### Exercise requirements
(a) From the passage on Pietism and Anabaptist critiques, set down the span that begins at the words "But this Pietist" and stops after the words "God’s upside-down kingdom..", reproducing it verbatim.
(b) List every historian that the passage on Pietism and Anabaptist critiques identifies as a revisionist Mennonite historian.
--- Start of Excerpt to read ---
Revisionist Mennonite historians like Cornelius Dyck, Theron Gladbach, and John Roth have largely rejected Friedmann’s characterization of Pietism. And the history of groups like the Brethren in Christ and Mennonite Brethren (formed by Pietist revivals among Mennonites in, respectively, 18th century Pennsylvania and 19th century Russia) suggests how Anabaptist churches are as likely as any other to fall into the “dead orthodoxy” that tends to awaken Pietist instincts for inner experience and personal conversion.

But this Pietist still hears enough truth in critiques like Bender’s and Friedmann’s to feel like King’s essay posed convicting questions:

  • Do Pietists truly put God’s kingdom first? I fear that we tend to interpret the Sermon on the Mount in spiritual terms, as a promise of the world to come rather than a revolutionary charter for how to live in this world as citizens of God’s upside-down kingdom..
  • Do we truly love all of our neighbors as ourselves, even to the point of dying at our enemies’ hands rather than killing them? I also teach courses on both world wars, and make a point of talking about Mennonites and other Anabaptists who conscientiously objected to participation in conflicts that other Christians were quick to deem just and righteous. Indeed, this fall I’ll have our Christianity and Western Culture students read from a Mennonite statement issued amid the gathering clouds of what became World War II. “As followers of Christ the Prince of Peace,” wrote its authors in 1937, “we believe His Gospel to be a Gospel of Peace, requiring us as His disciples to be at peace with all men, to live a life of love and good will, even toward our enemies, and to renounce the use of force and violence in all forms as contrary to the Spirit of our Master.”
--- End of Excerpt to read ---
--- Start of Record list ---
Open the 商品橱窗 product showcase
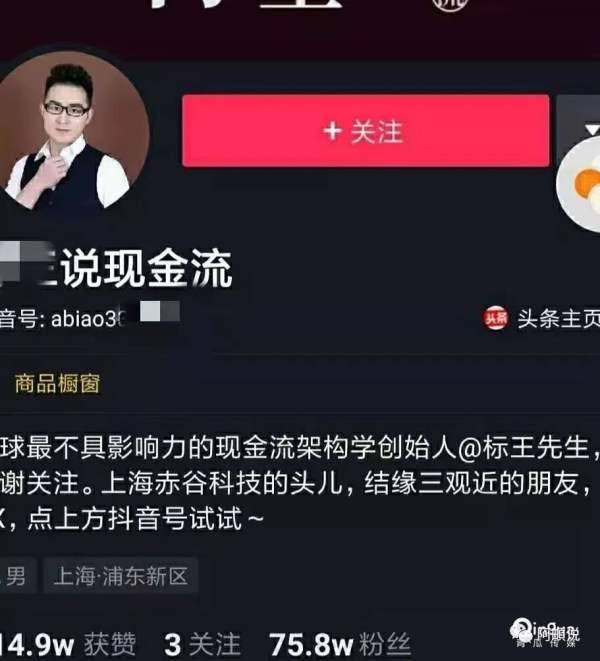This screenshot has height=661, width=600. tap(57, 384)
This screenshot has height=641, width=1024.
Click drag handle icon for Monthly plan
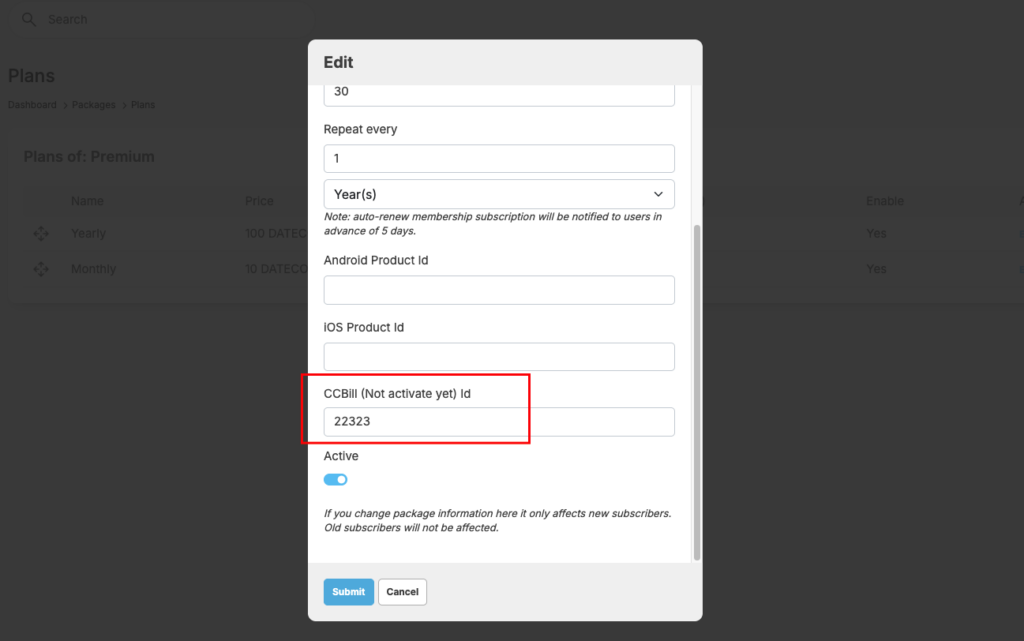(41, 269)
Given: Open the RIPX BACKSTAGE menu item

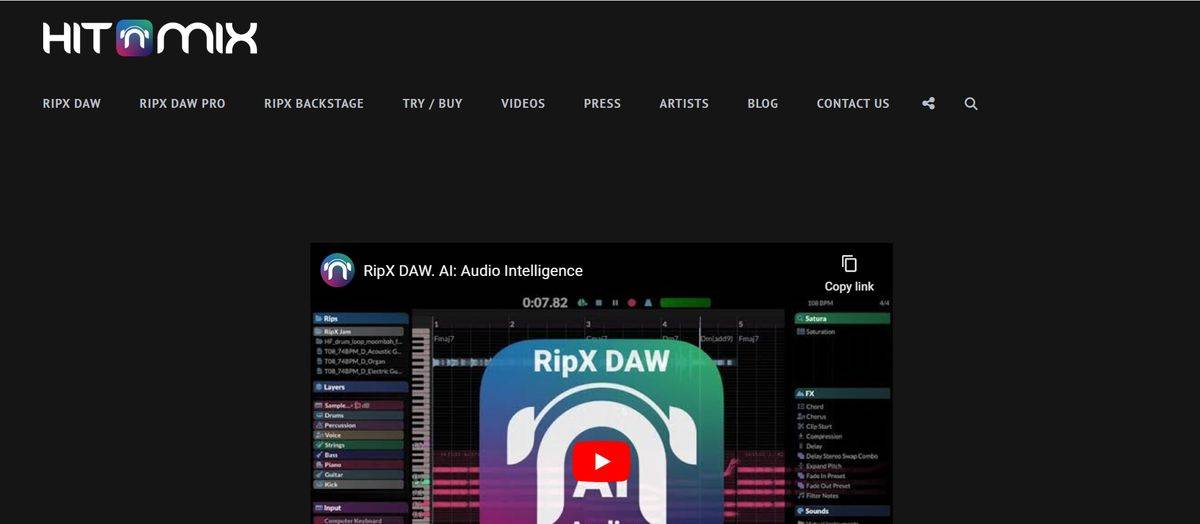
--- End of Record list ---
### Task-by-task answers
(a)
But this Pietist still hears enough truth in critiques like Bender’s and Friedmann’s to feel like King’s essay posed convicting questions:

  • Do Pietists truly put God’s kingdom first? I fear that we tend to interpret the Sermon on the Mount in spiritual terms, as a promise of the world to come rather than a revolutionary charter for how to live in this world as citizens of God’s upside-down kingdom..

(b)
- Cornelius Dyck
- Theron Gladbach
- John Roth